I was fighting the faulty power cord to a balky air conditioner that refused to operate, sweat pouring down my face, hair in my eyes, racing a lightning-rich thunderstorm reminiscent of the wrath of an Old Testament prophet on a particularly foul batch of idol-worshipping heathens when I realized something — again.
I hate August.
Not my dear friend August, a brother in Christ who was somehow blessed with that name courtesy of an ancestor who obviously had a sense of irony. I’d give my life for that August or anyone in his family.
The month of August, however, would cheerfully take that life, given half a chance. It usually does a good job of destroying the spirit, anyway.

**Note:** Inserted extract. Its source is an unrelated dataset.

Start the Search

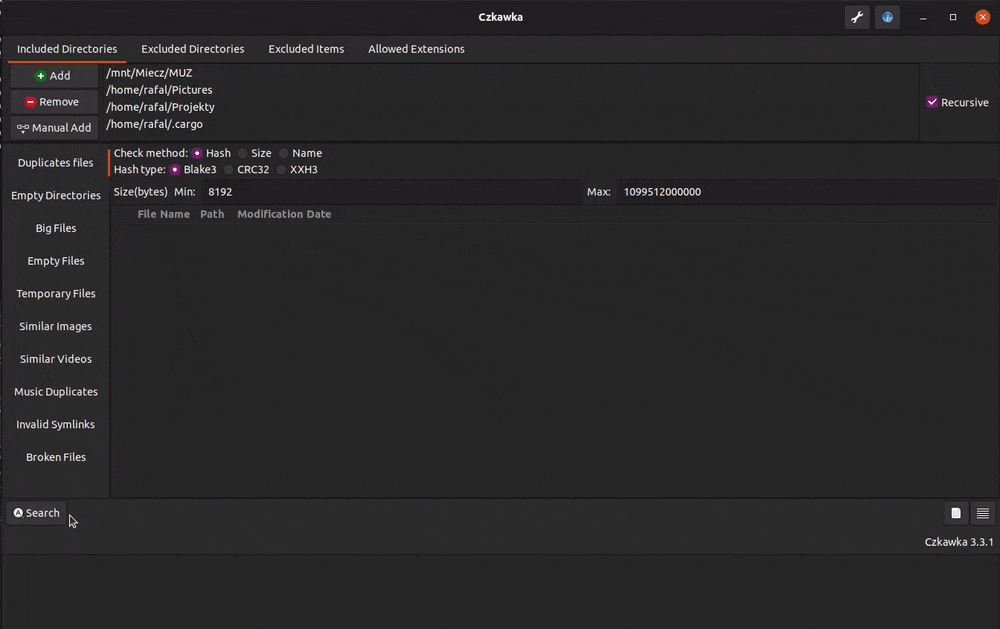(36, 513)
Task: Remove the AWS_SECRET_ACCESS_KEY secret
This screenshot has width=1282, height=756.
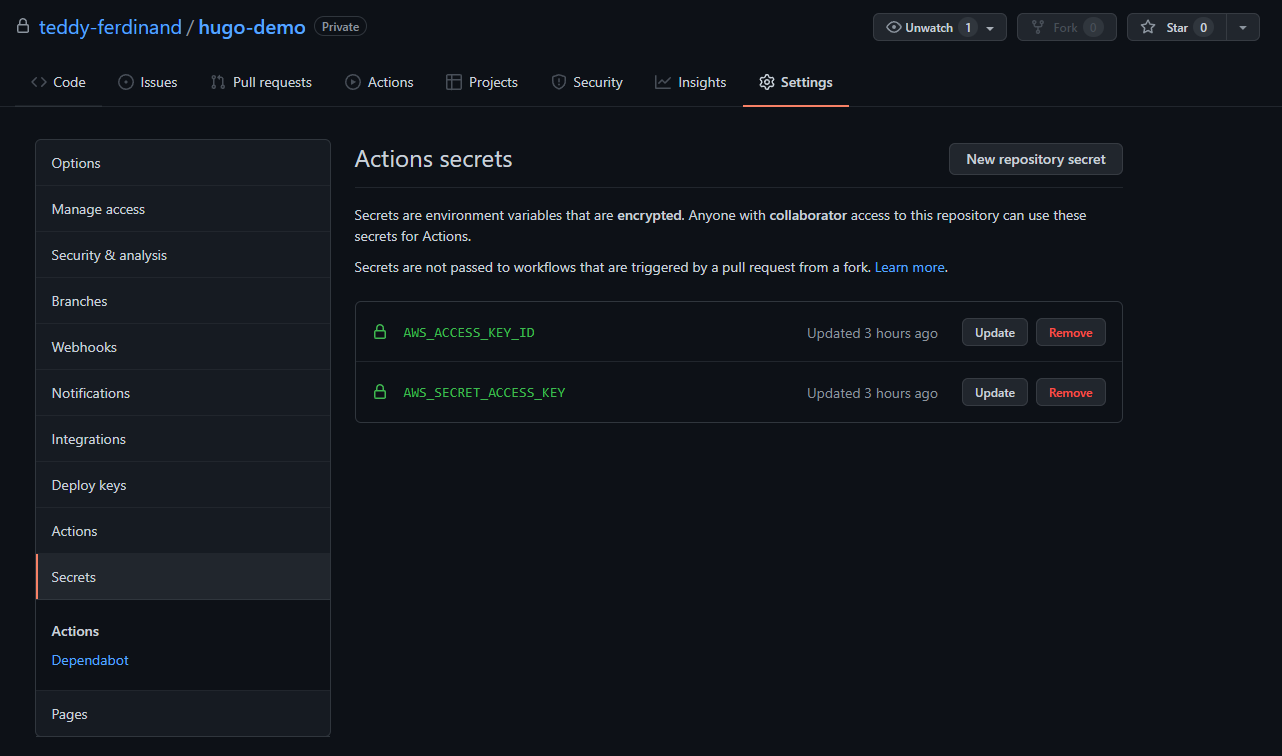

August is a stinking, sweaty, soppy, slimy-shoes, smelly sock of a month. It’s too hot to fish, and too hot to hunt wild pigs. The beaches are crammed full of people who complain about the crowds of people on the beaches. It is fruitless for me to hope to make it from the house to the truck without a clean shirt becoming a melted mess.
I detest August.
August has virtually no redeeming features, outside of a few birthdays. August is a drunken relative at the family reunion who hits on his own cousins. August is a pernicious, perfidious, pulchritudinous pest that persuades me to use awkwardly alliterative sentences of multisyllabic words in hopes of avoiding profanity.
August, you repulse me.
August used to mean that the summer off from school was almost over, the few fleeting months of freedom melting away like the soles on our Keds when we walked down the melting blacktop looking for something new to do. Of course, a lot of kids go to school starting in August now, which I consider to be cruel and unusual punishment, although they have air conditioning in most schools now.
August, you reek.
I like to eat; I am blessed with a metabolism and a stomach that allows me the ability to eat most anything I want, in large quantities. However, eating too much during the hellaciously humid haze of August leads to discomfort at best. So I don’t eat as much as I want to, and end up being perpetually grumpy.
August, you are a vile, vituperous, venomous, vulgar bucket of vulture-attracting things best not considered. You are five miles of bad, washed-out dirt road leading to a cemetery where the honored dead are only remembered when a crooked politician needs names in a ballot box.
August is a flat tire on a country road beside a hog farm dumpster where mutant sand spurs thrive in hundred-degree temperatures on a Sunday morning.
August is hurricanes, thunderstorms that do nothing to reduce temperatures but enthusiastically raise humidity, nights where the sky is almost apologetic in both its misery and the haze that hides the stars, and a full moon that releases far more evil and stupidity than average.
Because — August.
August is bulletproof tiger mosquitoes, ticks, mahogany wasps, the last of the horseflies, sneaky yellow jackets, swarming fire ants, angry copperheads, stinking cottonmouths, and rabid coons.
I am convinced that the real reason the Grinch hated Christmas was because he had gone through a bad August.
August is a spavined, wormy, ill-tempered, poorly bred, 20 year old ungelded mule possessed with an evil spirit that would make even the staunchest Baptist pale.
August is malevolent, murderous, malodorous, malicious, malignant mess. It does have occasional nice days, but they are just a trick, surprising you like the mold on the last donut in the box after you’ve already eaten six.
But with the end of August comes September, and a time of celebration.
Yes, there will be hurricanes and hundred-degree days and humidity, but they don’t seem as bad in September. The cornfields echo with gunfire as hunters dust off the malaise of the previous months and wait for the doves to rocket past, twisting silver-and-purple spots flashing in the sunset. Friendships and rivalries are renewed on the tailgates of pickup trucks in September.
September is when the shoals of blues, spots and Spanish begin moving offshore. A campfire on a riverbank is a cheery thing, rather than defense against mosquitoes.
September is the return of the Friday night lights and one of the only sports I care a whit about, high school football.
September is church homecomings and family reunions with new babies and newlyweds and old folks who remember when that field over there was tobacco, and everybody worked in it.
I will sweat in September, but it seems to lack the stink of the sweat of August.
September is the last of the watermelons and the first of the pears, grapes and the middle crop of apples, the earliest chinquapins and pecans, all waiting to be made into pies or sliced with a pocketknife or just plucked and eaten under the tree, with sweet juices running down your mouth.
August has the Perseid meteor shower, but September’s clear night skies are a riot of light shows large and small, as if the comets themselves are celebrating the approach of Autumn’s splendor.
Yes, September has all that and more going for it — but first, we must survive the torpor and torture of August.